Extracted records:

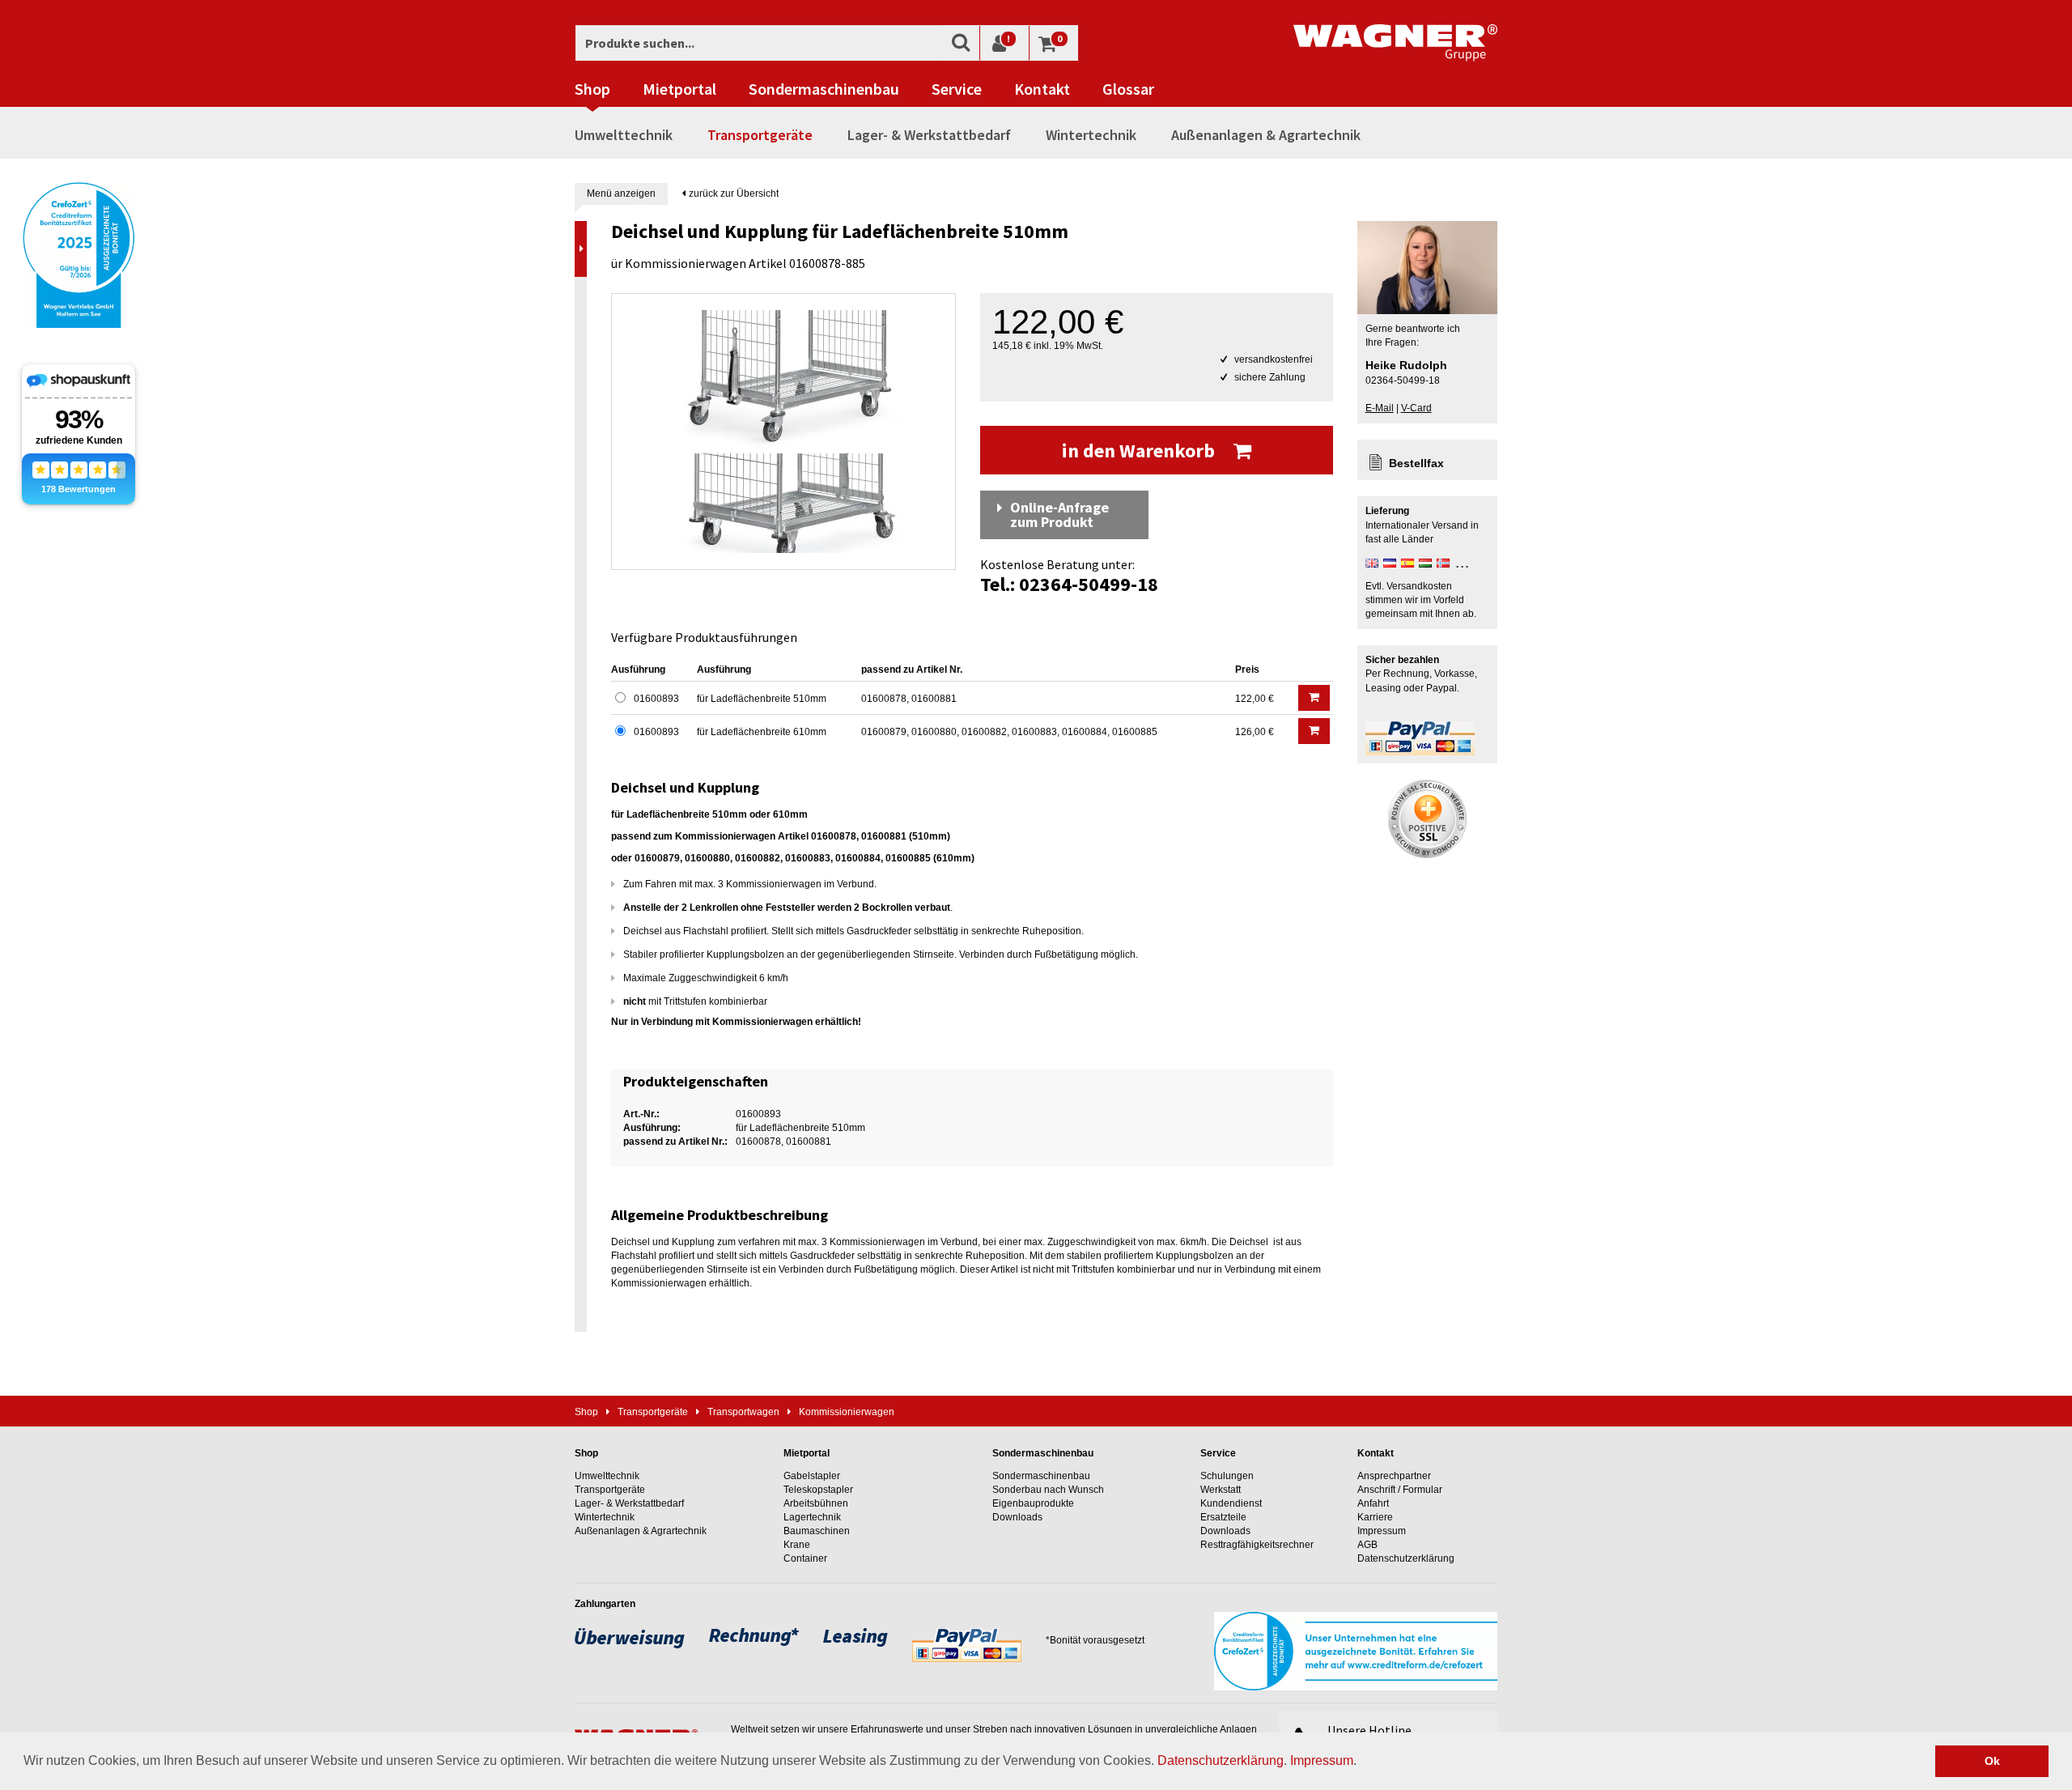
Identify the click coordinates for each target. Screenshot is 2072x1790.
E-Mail (1379, 408)
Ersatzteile (1223, 1517)
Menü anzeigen (621, 193)
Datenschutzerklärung (1220, 1760)
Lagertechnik (812, 1517)
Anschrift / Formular (1399, 1489)
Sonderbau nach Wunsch (1048, 1489)
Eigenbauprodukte (1033, 1503)
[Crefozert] (78, 253)
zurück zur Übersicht (732, 193)
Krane (796, 1544)
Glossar (1128, 89)
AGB (1367, 1544)
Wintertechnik (1091, 134)
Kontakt (1042, 89)
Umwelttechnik (624, 134)
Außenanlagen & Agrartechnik (1266, 134)
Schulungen (1227, 1476)
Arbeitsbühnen (815, 1503)
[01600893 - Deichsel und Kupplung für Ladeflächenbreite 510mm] (783, 431)
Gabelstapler (811, 1476)
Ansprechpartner (1394, 1476)
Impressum (1321, 1760)
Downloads (1017, 1517)
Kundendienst (1231, 1503)
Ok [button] (1992, 1760)
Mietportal (679, 89)
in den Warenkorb (1140, 450)
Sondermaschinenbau (824, 89)
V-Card (1416, 408)
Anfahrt (1373, 1503)
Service (957, 89)
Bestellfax (1416, 463)
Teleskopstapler (818, 1489)
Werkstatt (1220, 1489)
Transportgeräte (760, 134)
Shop (592, 89)
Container (805, 1558)
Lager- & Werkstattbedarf (929, 134)
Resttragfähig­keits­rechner (1257, 1544)
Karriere (1375, 1517)
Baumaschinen (816, 1531)
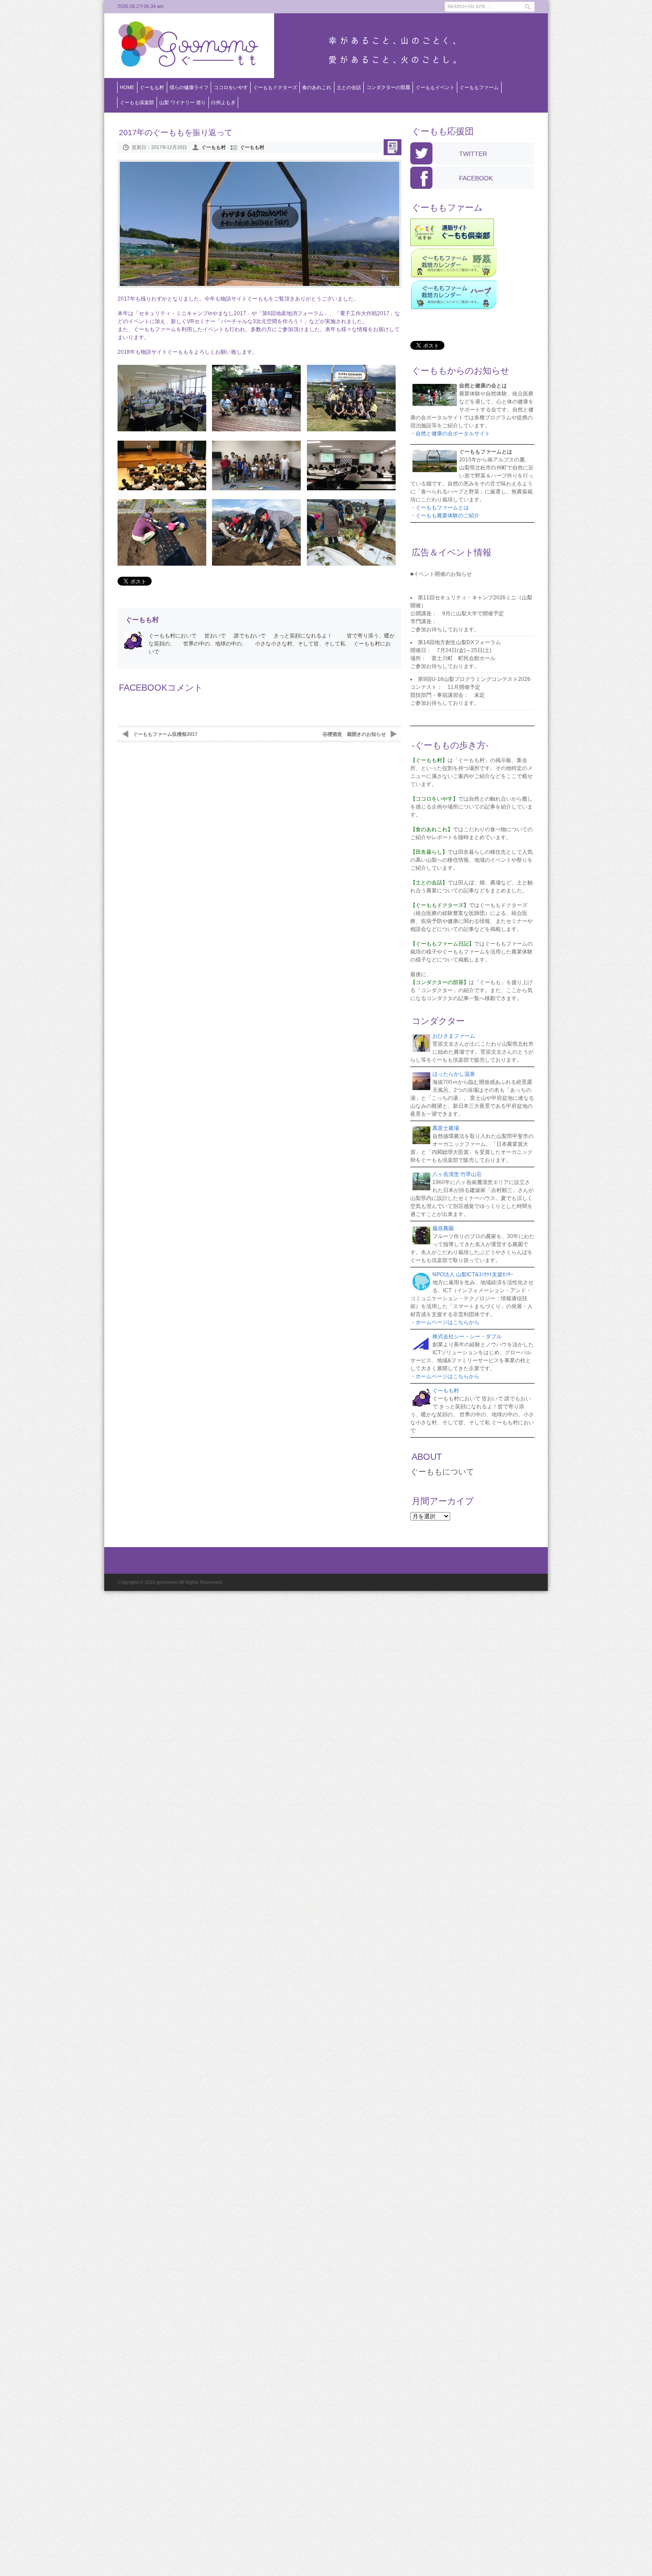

Problem to work on:
From the first line to the last, write out the data exactly, dropping any pictures.

Written solution:
Identify the click coordinates for each target. Screenshot is 2072x1790.
E-Mail (1379, 408)
Ersatzteile (1223, 1517)
Menü anzeigen (621, 193)
Datenschutzerklärung (1220, 1760)
Lagertechnik (812, 1517)
Anschrift / Formular (1399, 1489)
Sonderbau nach Wunsch (1048, 1489)
Eigenbauprodukte (1033, 1503)
[Crefozert] (78, 253)
zurück zur Übersicht (732, 193)
Krane (796, 1544)
Glossar (1128, 89)
AGB (1367, 1544)
Wintertechnik (1091, 134)
Kontakt (1042, 89)
Umwelttechnik (624, 134)
Außenanlagen & Agrartechnik (1266, 134)
Schulungen (1227, 1476)
Arbeitsbühnen (815, 1503)
[01600893 - Deichsel und Kupplung für Ladeflächenbreite 510mm] (783, 431)
Gabelstapler (811, 1476)
Ansprechpartner (1394, 1476)
Impressum (1321, 1760)
Downloads (1017, 1517)
Kundendienst (1231, 1503)
Ok [button] (1992, 1760)
Mietportal (679, 89)
in den Warenkorb (1140, 450)
Sondermaschinenbau (824, 89)
V-Card (1416, 408)
Anfahrt (1373, 1503)
Service (957, 89)
Bestellfax (1416, 463)
Teleskopstapler (818, 1489)
Werkstatt (1220, 1489)
Transportgeräte (760, 134)
Shop (592, 89)
Container (805, 1558)
Lager- & Werkstattbedarf (929, 134)
Resttragfähig­keits­rechner (1257, 1544)
Karriere (1375, 1517)
Baumaschinen (816, 1531)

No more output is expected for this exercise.